- Born: September 1, 1915 Mokraje, Russian Empire (present-day Belarus)
- Died: February 5, 2001 (aged 85) the USA
- Occupations: poet and novelist
- Writing career
- Language: Belarusian
- Notable works: І той дзень надыйшоў : Раман [And that day came: Novel], 1987

= Masiej Siadnioŭ =

Belarusian poet (1915–2001)

Majsiej Laryvonavič Siadnioŭ (Note: Майсей Ларывонавіч Сяднёў, polonized: Majsiej Laryvonavič Siadnioŭ) (1 September 1915 — 5 February 2001), also known as Masiej Siadnioŭ, (Note: Масей, polonized: Masiej) was a Belarusian poet and novelist.

== Early years ==
Siadnioŭ was born on 1 September 1915 (according to other sources 1913) into a poor farming family in the village of Mokraje, Mahilioŭ governorate of the Russian Empire (now Kaściukovičy district in Mahilioŭ region of Belarus).
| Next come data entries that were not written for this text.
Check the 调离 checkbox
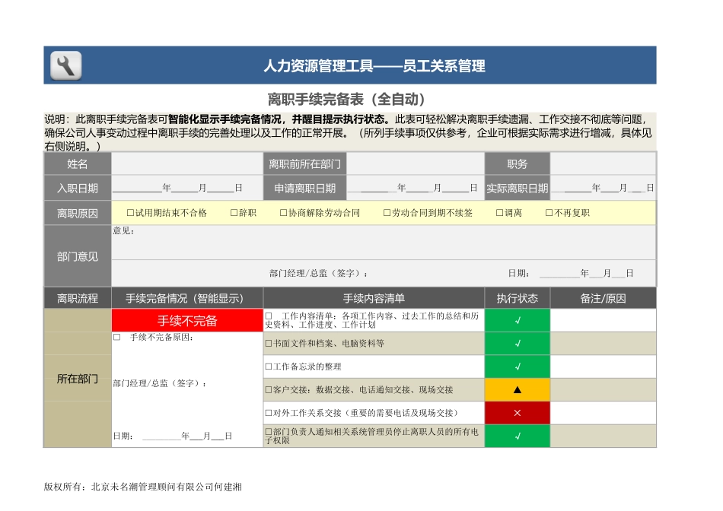The height and width of the screenshot is (511, 723). tap(499, 213)
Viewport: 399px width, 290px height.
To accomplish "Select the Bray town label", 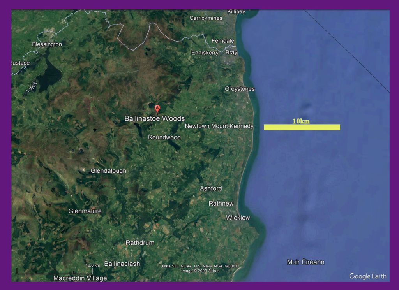I will [231, 53].
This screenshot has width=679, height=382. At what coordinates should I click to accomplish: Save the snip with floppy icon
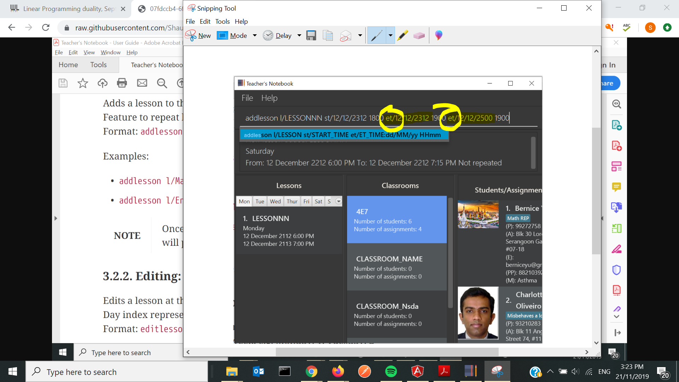(311, 35)
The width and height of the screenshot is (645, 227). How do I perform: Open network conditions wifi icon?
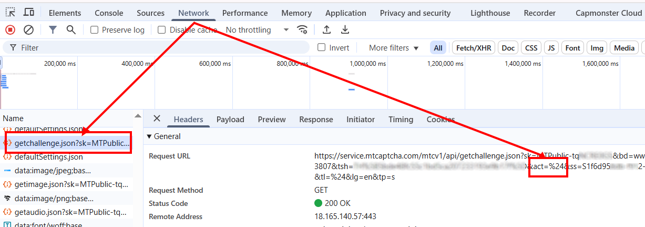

One of his teachers at secondary school (who was an acquaintance of the famous Belarusian poet Jakub Kolas) encouraged Siadnioŭ's interest in literature.

After school, Siadnioŭ went on to study at the Mścislaŭ Pedagogical College (1930–31) and in 1933 entered the Minsk Higher Pedagogical Institute.

== Gulag and escape ==
In the last year of his studies in October 1936, he was arrested on charges of participation in the "National Democratic" movement. According to the verdict, he was allegedly a member of an "anti-Soviet, counter-revolutionary organisation" while at the Mścislaŭ Institute. He was sent to a Gulag prison camp in the Kolyma region of the Russian Far East.

After 5 years in the Gulag, Siadnioŭ was brought to Minsk for retrial. However, the invasion of Belarus by the Nazis allowed him to escape and he returned to farming in his native village.

== Life in exile ==
Fearing re-arrest, he fled the advancing Soviet troops in 1943 and ultimately settled in the United States, where he would spend the rest of his life, having taught Russian at Indiana University (1960–1967).

From 1967 to 1983, Siadnioŭ worked for Radio Liberty, heading its Belarusian edition.

== Exoneration and death ==
Siadnioŭ was exonerated from all charges by the Supreme Court of Belarus in 1992.

He died in the United States on 5 February 2001 and was buried in the Belarusian cemetery of South River, New Jersey.

== Bibliography ==

- Ля ціхай брамы : Вершы [At the Quiet Gate: Poems], 1955;
- Ачышчэньне агнём : вершы [Purification by fire: poems], 1985;
- Раман Корзюк : Раман [Raman Karziuk: Novel], 1985;
- І той дзень надыйшоў : Раман [And that day came: Novel], 1987;
- А часу больш,чым вечнасць : Вершы ([And more time than eternity: Poems], 1989;
- Патушаныя зоры : вершы, раман  [Extinguished Stars: Poems, Novel], 1992;
- Масеева кніга : Успаміны,старонкі дзенніка,эсэ (Masiej's (Moses') book: Memoirs, diary pages, essays], 1994;
- Выбраныя творы / Масей Сяднёў [Selected works/ Masiej Siadnioŭ], 2014;
- Масей Сяднёў: pro et contra [Masiej Siadnioŭ: pro et contra], 2018.